6 minute read
Schirato:
Questo mese con Palin affronteremo il tema del viaggio. I suoi lavori sono fortemente legati a questa tematica: grazie al suo lavoro lei è sempre in movimento. Partirei, quindi, da una sua definizione personale di viaggio e perché ha scelto di svolgere la professione di fotoreporter.
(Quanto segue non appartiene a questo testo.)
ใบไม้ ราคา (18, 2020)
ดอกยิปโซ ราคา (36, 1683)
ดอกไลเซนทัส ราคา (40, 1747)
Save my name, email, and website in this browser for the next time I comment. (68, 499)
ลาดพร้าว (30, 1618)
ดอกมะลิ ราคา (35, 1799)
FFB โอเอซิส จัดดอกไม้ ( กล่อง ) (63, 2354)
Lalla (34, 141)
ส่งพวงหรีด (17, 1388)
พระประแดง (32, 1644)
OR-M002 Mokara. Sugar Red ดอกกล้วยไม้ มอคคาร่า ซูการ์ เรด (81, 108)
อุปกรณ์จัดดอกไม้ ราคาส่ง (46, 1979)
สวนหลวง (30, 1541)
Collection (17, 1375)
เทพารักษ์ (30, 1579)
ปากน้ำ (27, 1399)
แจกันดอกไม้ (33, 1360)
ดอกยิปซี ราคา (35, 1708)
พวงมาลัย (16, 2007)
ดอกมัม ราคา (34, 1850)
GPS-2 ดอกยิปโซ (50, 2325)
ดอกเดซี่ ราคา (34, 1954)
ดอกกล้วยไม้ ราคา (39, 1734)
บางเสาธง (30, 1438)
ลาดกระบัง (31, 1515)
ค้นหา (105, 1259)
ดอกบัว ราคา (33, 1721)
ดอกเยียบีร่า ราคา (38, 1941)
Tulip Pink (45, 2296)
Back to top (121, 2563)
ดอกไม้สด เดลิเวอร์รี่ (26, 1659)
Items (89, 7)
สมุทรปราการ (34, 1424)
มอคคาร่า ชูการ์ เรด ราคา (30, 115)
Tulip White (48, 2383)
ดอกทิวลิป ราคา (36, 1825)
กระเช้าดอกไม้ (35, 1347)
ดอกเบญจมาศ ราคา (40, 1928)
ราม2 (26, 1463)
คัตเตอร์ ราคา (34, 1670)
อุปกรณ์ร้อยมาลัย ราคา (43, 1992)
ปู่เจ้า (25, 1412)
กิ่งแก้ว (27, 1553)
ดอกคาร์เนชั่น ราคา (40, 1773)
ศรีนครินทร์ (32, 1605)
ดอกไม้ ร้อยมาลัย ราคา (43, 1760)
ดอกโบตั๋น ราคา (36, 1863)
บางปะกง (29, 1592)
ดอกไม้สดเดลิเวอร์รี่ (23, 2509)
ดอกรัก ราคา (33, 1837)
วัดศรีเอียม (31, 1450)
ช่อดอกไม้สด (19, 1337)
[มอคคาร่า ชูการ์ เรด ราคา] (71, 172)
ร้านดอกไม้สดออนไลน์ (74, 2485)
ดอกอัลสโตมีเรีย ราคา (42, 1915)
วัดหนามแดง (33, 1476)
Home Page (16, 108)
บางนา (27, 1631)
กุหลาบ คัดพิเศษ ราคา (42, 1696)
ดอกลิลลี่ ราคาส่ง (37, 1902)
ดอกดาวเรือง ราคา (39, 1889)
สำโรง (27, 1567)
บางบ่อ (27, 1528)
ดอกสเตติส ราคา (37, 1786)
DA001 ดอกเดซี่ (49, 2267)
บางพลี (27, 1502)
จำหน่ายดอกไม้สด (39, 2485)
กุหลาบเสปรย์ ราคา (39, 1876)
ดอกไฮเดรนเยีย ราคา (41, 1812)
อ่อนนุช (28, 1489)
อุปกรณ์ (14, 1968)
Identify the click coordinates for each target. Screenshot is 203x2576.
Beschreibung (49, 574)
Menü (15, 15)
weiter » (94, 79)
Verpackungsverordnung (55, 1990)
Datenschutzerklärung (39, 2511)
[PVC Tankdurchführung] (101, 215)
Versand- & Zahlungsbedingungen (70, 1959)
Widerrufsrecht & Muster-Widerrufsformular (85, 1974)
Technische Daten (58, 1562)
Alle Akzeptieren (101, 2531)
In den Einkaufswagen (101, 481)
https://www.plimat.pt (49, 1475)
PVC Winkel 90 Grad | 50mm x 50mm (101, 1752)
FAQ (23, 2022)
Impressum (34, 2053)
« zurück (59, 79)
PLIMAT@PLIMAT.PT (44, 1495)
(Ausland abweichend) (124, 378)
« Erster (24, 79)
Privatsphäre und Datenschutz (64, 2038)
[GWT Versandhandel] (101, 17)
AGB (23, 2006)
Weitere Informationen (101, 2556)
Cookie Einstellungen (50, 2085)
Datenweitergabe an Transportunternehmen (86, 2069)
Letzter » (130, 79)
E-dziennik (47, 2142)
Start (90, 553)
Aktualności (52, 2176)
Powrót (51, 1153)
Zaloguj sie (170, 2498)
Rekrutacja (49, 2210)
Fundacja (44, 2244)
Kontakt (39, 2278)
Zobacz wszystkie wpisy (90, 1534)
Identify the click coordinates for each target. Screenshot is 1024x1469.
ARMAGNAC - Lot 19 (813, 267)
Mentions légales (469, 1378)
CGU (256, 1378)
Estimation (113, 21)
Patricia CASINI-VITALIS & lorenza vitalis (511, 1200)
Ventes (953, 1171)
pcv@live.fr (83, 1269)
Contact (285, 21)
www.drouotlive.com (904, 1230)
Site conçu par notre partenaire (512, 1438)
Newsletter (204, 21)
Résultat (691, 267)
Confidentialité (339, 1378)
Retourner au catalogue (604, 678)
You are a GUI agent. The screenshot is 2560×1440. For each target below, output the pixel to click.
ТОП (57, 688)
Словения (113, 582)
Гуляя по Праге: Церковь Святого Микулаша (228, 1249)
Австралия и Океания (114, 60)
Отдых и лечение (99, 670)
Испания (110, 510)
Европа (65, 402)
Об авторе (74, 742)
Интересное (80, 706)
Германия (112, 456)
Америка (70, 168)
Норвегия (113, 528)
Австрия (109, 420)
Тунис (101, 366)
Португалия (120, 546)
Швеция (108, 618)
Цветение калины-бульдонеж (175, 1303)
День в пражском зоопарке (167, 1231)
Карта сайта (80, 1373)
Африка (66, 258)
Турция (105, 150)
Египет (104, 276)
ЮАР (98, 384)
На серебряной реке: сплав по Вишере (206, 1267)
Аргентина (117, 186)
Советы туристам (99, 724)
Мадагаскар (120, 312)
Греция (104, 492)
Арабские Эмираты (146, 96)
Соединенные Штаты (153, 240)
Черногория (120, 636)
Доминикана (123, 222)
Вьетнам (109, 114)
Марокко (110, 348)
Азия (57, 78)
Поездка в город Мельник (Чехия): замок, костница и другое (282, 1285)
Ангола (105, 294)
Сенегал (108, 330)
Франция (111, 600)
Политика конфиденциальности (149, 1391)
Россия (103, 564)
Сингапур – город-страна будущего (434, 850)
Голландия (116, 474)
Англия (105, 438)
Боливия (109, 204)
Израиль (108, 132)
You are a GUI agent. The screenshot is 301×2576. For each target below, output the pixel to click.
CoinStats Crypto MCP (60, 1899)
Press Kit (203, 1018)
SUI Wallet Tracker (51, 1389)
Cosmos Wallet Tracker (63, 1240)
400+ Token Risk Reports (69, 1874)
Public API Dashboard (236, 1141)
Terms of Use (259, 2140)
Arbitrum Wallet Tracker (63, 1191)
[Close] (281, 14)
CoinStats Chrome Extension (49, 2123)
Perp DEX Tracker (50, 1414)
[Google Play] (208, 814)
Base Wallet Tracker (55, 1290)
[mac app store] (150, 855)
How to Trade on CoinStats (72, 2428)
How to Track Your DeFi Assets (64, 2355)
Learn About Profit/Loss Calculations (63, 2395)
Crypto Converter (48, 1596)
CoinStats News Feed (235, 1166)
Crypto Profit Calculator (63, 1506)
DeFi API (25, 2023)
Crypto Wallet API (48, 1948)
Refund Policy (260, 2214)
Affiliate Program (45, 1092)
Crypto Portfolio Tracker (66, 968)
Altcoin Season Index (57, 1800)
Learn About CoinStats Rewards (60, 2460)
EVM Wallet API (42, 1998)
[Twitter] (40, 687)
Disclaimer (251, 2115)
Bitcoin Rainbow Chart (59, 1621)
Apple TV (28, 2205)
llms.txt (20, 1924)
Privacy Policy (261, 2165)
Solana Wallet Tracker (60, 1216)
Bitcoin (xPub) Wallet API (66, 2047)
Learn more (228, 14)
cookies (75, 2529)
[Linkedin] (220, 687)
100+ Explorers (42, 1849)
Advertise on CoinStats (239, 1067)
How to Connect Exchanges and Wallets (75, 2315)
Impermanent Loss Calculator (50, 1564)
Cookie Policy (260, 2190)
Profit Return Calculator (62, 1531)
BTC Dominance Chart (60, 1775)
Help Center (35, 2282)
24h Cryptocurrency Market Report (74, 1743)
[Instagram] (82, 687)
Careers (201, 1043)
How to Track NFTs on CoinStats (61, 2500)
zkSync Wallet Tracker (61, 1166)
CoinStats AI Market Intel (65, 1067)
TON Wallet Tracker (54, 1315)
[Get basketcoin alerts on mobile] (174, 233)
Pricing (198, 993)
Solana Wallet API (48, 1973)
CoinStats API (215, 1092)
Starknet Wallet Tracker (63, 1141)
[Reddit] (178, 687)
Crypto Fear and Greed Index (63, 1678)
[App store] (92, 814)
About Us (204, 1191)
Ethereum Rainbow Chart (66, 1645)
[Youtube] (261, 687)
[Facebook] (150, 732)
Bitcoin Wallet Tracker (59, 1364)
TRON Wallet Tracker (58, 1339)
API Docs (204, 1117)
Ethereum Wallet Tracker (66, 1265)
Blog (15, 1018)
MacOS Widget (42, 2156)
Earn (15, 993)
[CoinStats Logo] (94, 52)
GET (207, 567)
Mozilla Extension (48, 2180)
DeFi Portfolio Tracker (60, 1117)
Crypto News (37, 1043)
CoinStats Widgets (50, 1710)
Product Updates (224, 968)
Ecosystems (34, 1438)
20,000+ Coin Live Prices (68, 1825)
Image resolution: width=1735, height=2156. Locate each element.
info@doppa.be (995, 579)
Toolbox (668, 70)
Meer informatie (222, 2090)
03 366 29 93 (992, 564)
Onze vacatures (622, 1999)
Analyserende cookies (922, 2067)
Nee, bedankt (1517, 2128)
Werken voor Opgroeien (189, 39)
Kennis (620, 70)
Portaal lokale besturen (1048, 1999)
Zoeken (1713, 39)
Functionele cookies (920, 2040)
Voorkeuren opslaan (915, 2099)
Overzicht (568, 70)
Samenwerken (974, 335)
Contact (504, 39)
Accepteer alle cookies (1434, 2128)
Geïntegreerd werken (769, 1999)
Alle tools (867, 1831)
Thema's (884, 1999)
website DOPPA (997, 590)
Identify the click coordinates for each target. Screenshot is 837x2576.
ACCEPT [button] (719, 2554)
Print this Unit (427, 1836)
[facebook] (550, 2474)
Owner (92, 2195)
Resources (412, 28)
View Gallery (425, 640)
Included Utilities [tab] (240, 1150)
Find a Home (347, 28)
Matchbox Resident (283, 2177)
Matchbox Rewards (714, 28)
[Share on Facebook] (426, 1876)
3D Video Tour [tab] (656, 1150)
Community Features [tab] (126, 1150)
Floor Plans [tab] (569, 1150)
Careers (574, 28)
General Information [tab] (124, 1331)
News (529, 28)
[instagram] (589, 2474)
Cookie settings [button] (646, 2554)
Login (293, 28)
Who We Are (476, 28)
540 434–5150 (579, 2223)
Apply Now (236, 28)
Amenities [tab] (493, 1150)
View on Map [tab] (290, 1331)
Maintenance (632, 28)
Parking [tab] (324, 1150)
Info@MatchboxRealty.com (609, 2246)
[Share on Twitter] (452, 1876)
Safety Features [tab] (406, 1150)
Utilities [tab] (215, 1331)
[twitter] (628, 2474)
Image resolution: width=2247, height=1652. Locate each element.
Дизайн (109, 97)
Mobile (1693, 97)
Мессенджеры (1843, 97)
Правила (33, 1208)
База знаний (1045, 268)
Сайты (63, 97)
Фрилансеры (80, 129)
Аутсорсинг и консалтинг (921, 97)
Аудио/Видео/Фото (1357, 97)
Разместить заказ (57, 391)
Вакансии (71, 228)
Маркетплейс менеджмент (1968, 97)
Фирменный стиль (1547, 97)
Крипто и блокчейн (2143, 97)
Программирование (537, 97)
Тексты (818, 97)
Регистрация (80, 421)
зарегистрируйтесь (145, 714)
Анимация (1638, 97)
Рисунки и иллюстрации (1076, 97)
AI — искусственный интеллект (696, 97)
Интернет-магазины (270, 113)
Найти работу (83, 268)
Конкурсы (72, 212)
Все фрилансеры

Mi viene da citare una frase di Fabrizio De André che in una sua canzone dice «per la stessa ragione del viaggio, viaggiare», che credo mi rappresenti abbastanza. La meta indica dove si va, dove si arriva, è tutto quello che puoi andare a vedere, ma è il viaggio che caratterizza quello che vuoi raccontare, per lo meno per me. È il mentre succedono le cose, non la visione finale dell’arrivo da qualche parte. C’è da dire anche che non mi interessa il viaggio fine a sé stesso: mi interessa sempre per un’idea da raccontare, per cui il viaggio è un mezzo che ti fa arrivare in un luogo nel quale trovi, infine, la tua storia. Il viaggio, poi, non è proprio il motivo per cui faccio questo mestiere. Il motivo è perché ho urgenza di raccontare le vite delle persone umane, denunciare le cose che mi indignano.
Advertisement

Nelle sue fotografie traspare l’urgenza di mettere a fuoco delle problematiche drammaticamente attuali, dalle tragedie dei migranti, all’aria che respiriamo (nel suo lavoro, Terra Mala) e che uccide lentamente le persone, fino all’emergenza climatica. La fotografia può essere considerata come strumento di verità e di denuncia?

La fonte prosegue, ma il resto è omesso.